The MDGs constitute a blueprint of eight specified targets that resulted in negotiations reached in 2000 between developed and developing countries on the way forward for development by the year 2015.
Among the targets are the eradication of hunger and poverty; achievement of universal basic education; promotion of gender equality and empowerment of women and the reduction of child mortality by half. The forum recognised the lack of information flow from development programme initiators to the grassroots to make available knowledge, ownership and participation of other development programmes.

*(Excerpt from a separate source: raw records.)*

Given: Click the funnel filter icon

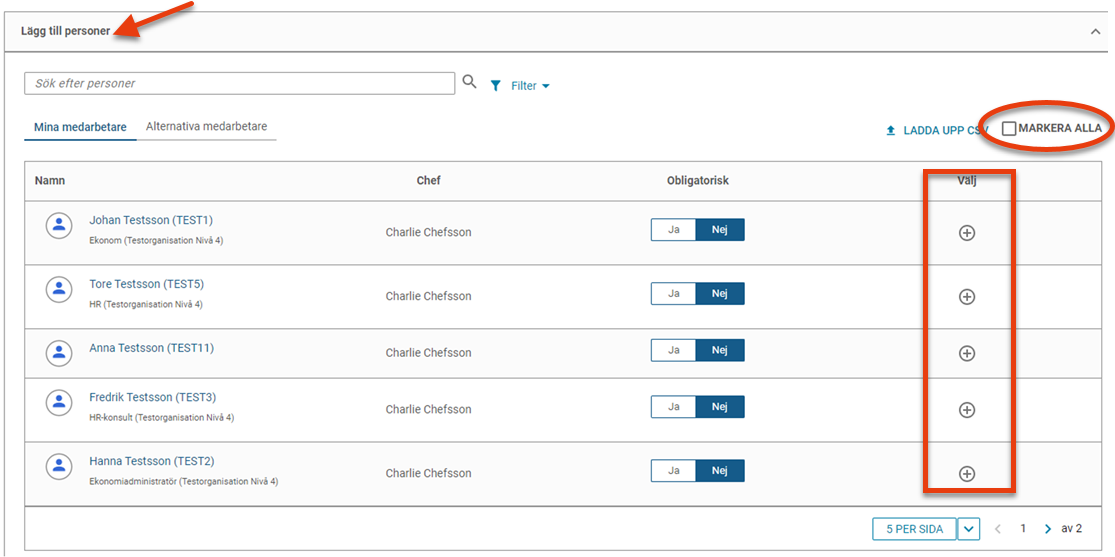Looking at the screenshot, I should coord(496,85).
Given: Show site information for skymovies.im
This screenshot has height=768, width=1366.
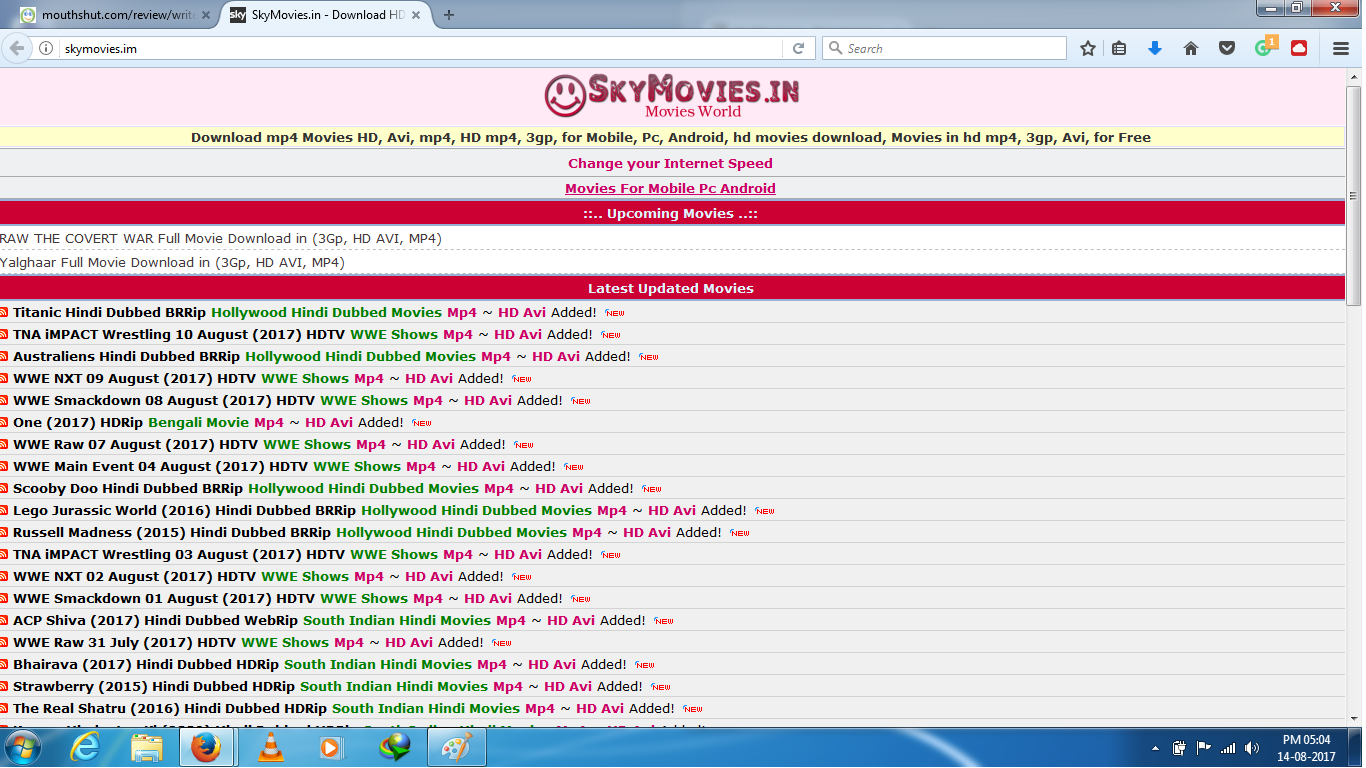Looking at the screenshot, I should click(x=46, y=48).
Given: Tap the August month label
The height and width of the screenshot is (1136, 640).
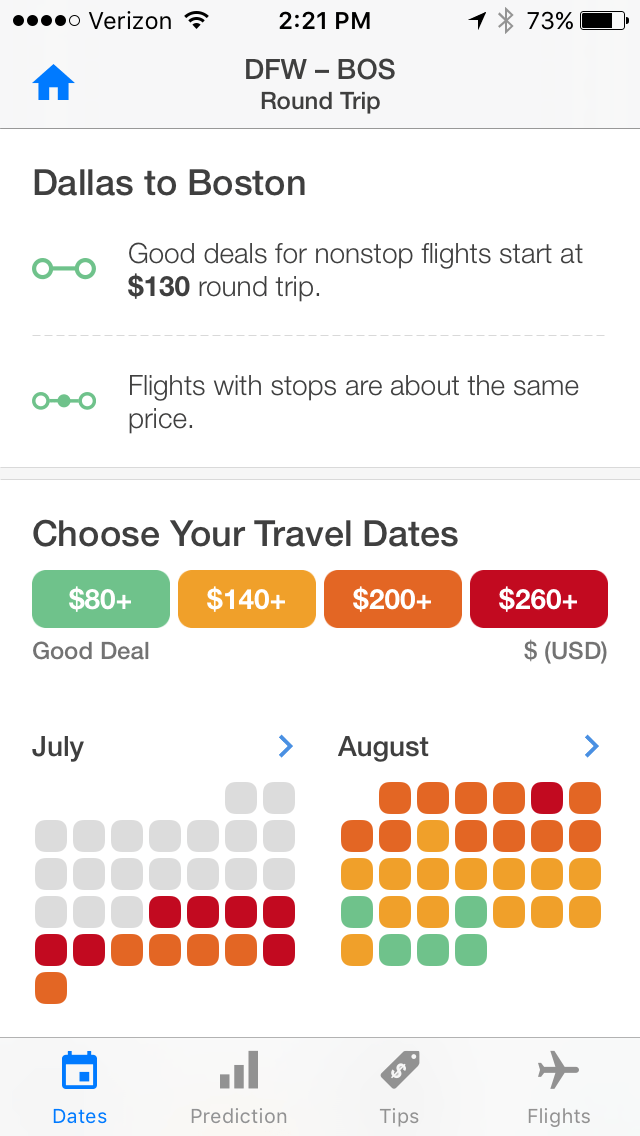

Ms Taaka Awori, Country Director of Action Aid, a nongovernmental organisation, said a survey conducted by her outfit in five regions of Ghana, indicated lack of knowledge of the MDGs, and some of the respondents had never heard of the MDGs, the current Government's development blueprint the Growth and Poverty Reduction Strategy and its predecessor the Ghana Poverty Reduction Strategy.
There was intermittent uproar as many of the participants stated that they were hearing about the MDGs for the first time at the School. Mr Winfred Nelson from the National Development Planning Commission said historically the MDGs were not new as all the goals were about poverty reduction.
He said the challenge confronting the nation went beyond integrating the MDGs into the GPRS document and not to run it as a parallel development framework.
Professor Ernest Ayittey, Director of the Institute of Statistical, Economic and Social Research of the University, called for the establishment of permanent structures at the Ministries, Departments and Agencies as well as the District Assemblies, to internalise the MDGs at the various levels.